While diversity at work is being promoted in more than half – 59.46 percent – of the surveyed organizations, only 40 percent of study participants said they have never experienced gender-based discrimination, including lower compensation than their male counterparts.
Instead, 60 percent reported lower chances of promotion, lower salary and unequal workplace treatment as common, an increase of 3 percent from the 2016 survey.
That likely rings familiar to American women in health IT. The 2018 HIMSS U.S. Compensation survey, based on 885 responses from healthcare IT professionals, revealed many compensation disparities among select population groups. Evidence suggests that on average both women and minorities are paid less than men in comparable positions.
“Unfortunately, the WHIT survey shows once again that gender disparity is a reality when it comes to compensation in the health IT workforce,” said Elena Sini, CIO of the Institute of Research and Health Care in Italy and also a member of the HIMSS Women in Health IT Community.

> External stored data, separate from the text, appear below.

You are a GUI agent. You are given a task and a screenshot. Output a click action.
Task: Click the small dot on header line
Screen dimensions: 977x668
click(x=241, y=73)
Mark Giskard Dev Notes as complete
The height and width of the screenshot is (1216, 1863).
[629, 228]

In addition to keeping the spotlight on achievements and ongoing commitment of women leaders and employees, Sini urged employers to provide professional resources that help women advance their careers.
“Mentoring programs and networking events are key in breaking down barriers and empowering women to achieve their own success,” Sini said.
The survey results were released during the HIMSS Europe 18 and Health 2.0 Conference in Sitges, Spain.